The soft-spoken 18-year-old Steinway artist, who has performed internationally and is also a student at The New School, is in the process of moving away from the stock image of a young prodigy and toward that of a bona fide classical music star. With the help of a styling team, Nickell recently underwent an image makeover ahead of his Carnegie Hall performance — although the effort was focused more on refinement than on deviating from classical norms.
“It’s interesting with classical music, that some people try to preserve the culture of the times — in terms of the music, but also in terms of the style of clothing you wear,” explains the musician, who comes across both as intensely thoughtful for his age and nonscripted. “It became a tradition to wear a tuxedo to classical performances.”
The aspect of time and location plays a role for Nickell both as a performer and a player; he researches details as minute as what the weather was like on the day a piece was composed, and like many artists, he’s channeling the current tumultuous political scene into his own compositions. While he still plans to wear a tuxedo while performing, his peers who are embracing a more experimental manner of onstage fashion can be considered through the lens of present times.
“To see classical artists really focusing on their style, and to bring that into their image as a classical musician, it’s unique,” he continues. “They’re drawing from the current times, and I think fashion is a big thing now in today’s world.”
There’s a difference between positioning oneself within the fashion sphere and veering too far from time-honored conventions, which can be trickier to accept for audiences steeped in expectations of classical performances. “I think when artists wear something kind of flashy on stage, a little unconventional, it sometimes distracts from the performance,” Nickell says. “But then again, the physicality of the performance is a pretty big part of it. There are conventions as to how people enter the stage, that everybody kind of wears a uniform, and that sort of thing,” he continues. “In that sense, the fashion that an artist is wearing is pretty tied into the performance. It can be a unique way for the artist to project a different part of their persona.”
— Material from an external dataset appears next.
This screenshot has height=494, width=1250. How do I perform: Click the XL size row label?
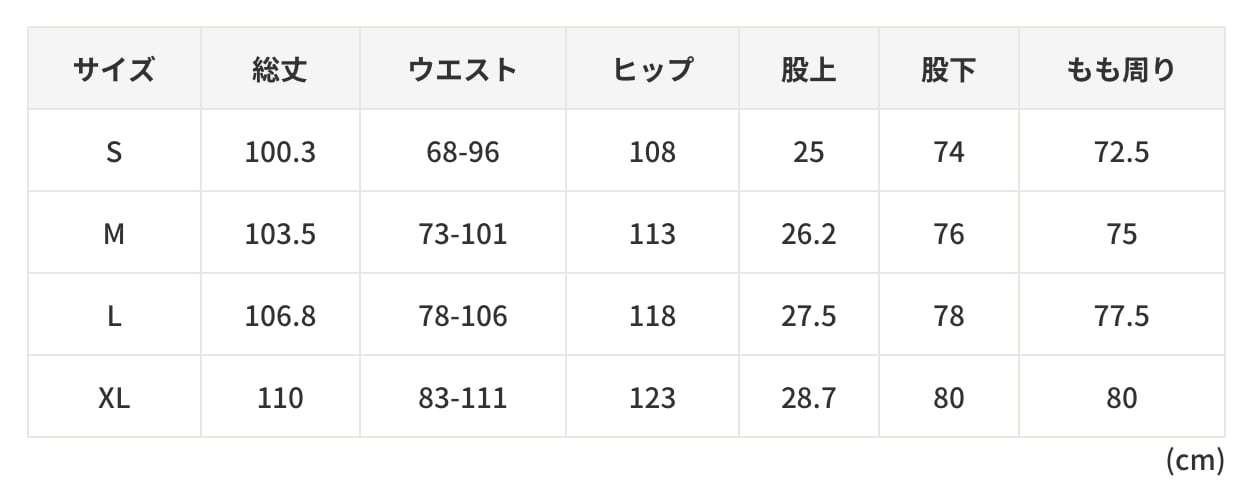(114, 397)
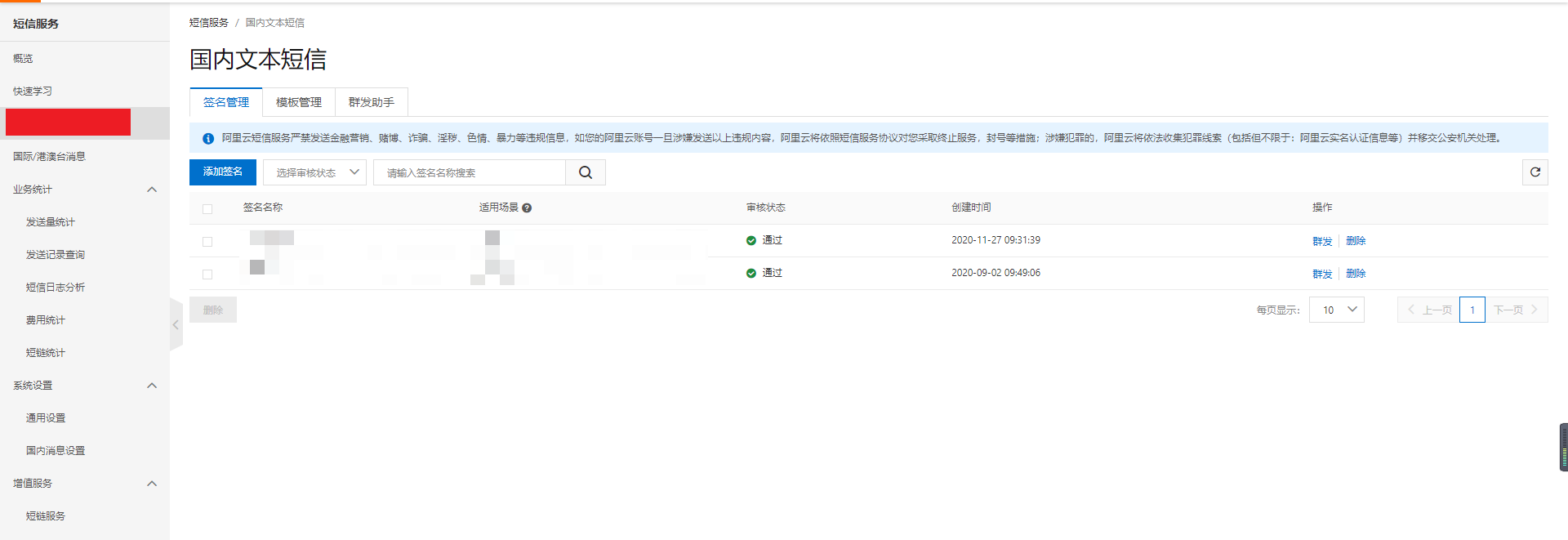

It can also be a way to reach a different, and larger, audience than who shows up at concert halls.
Working with a team who is able to concentrate on his styling for him allows Nickell to focus on the core of his performance — specifically, presenting David Matthews’ “Piano Concerto, Op. 1” to the audience at Carnegie Hall. He describes the piece as “unique,” “beautiful” and “not ultra-modern to the point that it seems a little out of place in the Concert Hall.”
While he recognizes the significance and weight of debuting on that hallowed stage, he is not too nervous ahead of Sunday.
“It feels like a natural thing to go up and present music to people. I like to feel that it’s a way to connect with your audience as a conversation,” he says. “I’m just looking to see what feedback there is. Whether it’s good or bad, I’m interested in seeing what the impact is.”